On such an occasion and within these walls, the mouth-piece of the Lord would speak to no purpose unless he should speak of the disciple of Christ as he was, or as he ought to be. And our friend was a Christian, a child of the Church of God.

******

He is gone—our friend sleepeth. The body, indeed, rests in the tomb, far from the land he longed so much to revisit; but the soul liveth unto God. And do you now, venerable pontiff, and his friend, begin those prayers of Holy Church which follow the departing soul even to the throne of God. Do you, brethren in Faith, join your prayers with the pontiff, asking for him rest, light, life, the awakening unto God; and do Thou, O Divine Lord, whose words we have quoted for Thy friend—"I go to wake him"—do Thou come at the last great day to wake him, to wake the body from the grave, that thus, soul and body reunited in light and glory and joy eternal, our friend may rejoice forevermore.

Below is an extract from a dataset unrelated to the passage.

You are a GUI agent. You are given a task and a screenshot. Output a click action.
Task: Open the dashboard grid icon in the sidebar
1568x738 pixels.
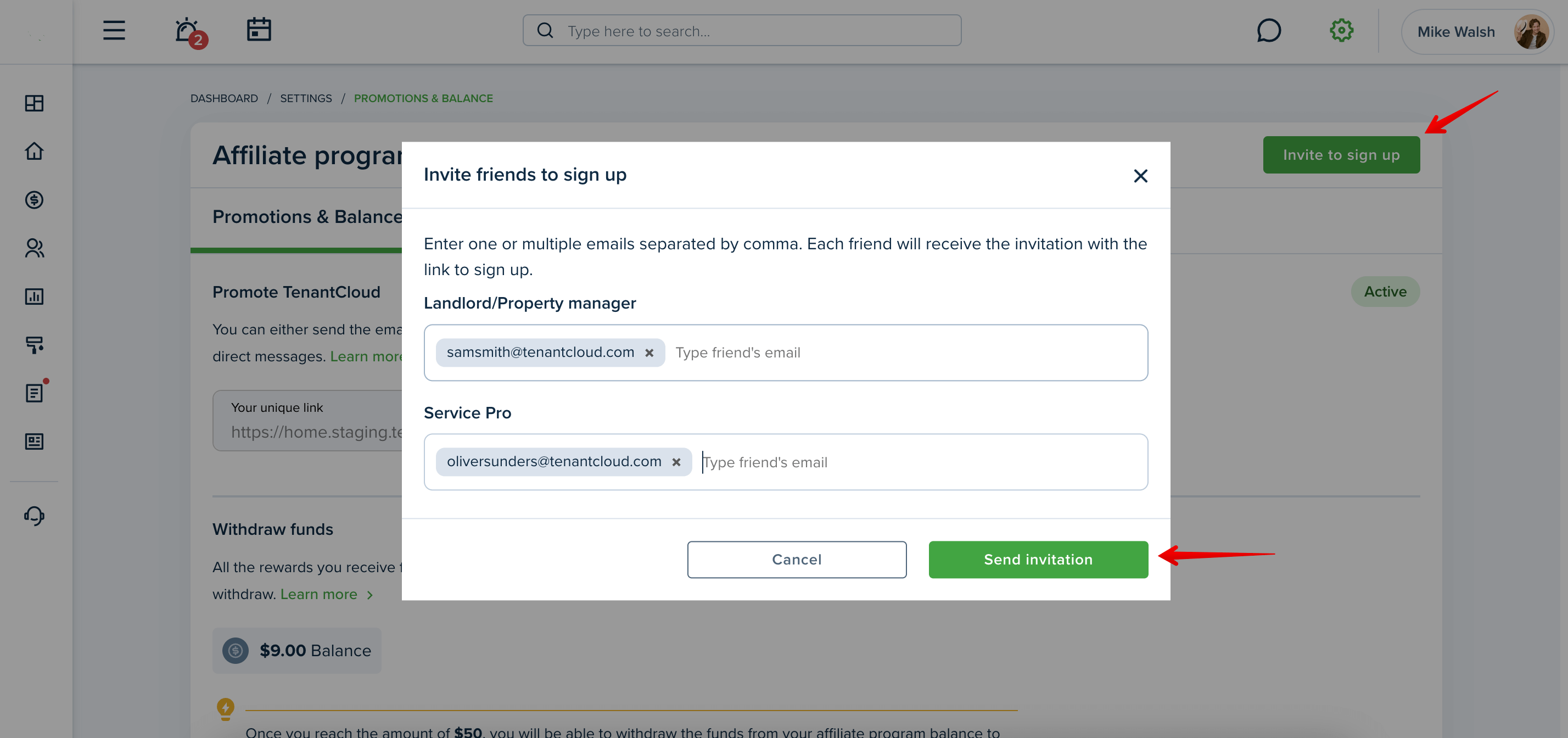pyautogui.click(x=34, y=104)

The Catholic Union of Boston, the Charitable Irish Society, the Boston Press Club, and hundreds of other organizations throughout the country, and on both sides of the ocean, passed similar resolutions, the mere chronicling of which would be but a reiteration of the fact, known to all the English speaking world, that John Boyle O'Reilly was the most sincerely loved and the most truly mourned man of his generation.

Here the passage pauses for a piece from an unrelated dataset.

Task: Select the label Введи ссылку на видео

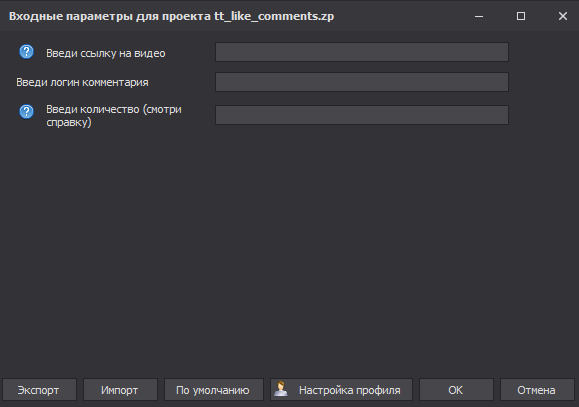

His body lay in the receiving tomb of Calvary until November 7, when it was removed to Holyhood cemetery, Brookline, Mass., for final interment.

The poet's grave is marked by a natural monument worthy of the man. On the highest point of Holyhood there crops out a ledge of rock, over the face of which, countless ages ago, the great glacial plow cut its way, leaving a polished surface to mark its passage. On the crest of this ledge, deposited by the mighty glacier, rests a giant boulder, about fifteen feet high, and, roughly speaking, twelve feet square,—seventy-five tons of weather-stained, conglomerate rock. It stands a picturesque land-mark, solitary, massive and majestic.

It is to be the tombstone of John Boyle O'Reilly, whose grave is at its base. No mark save a single tablet let in to its face shall mar the severe simplicity of the monolith—nature's fitting memorial to God's nobleman.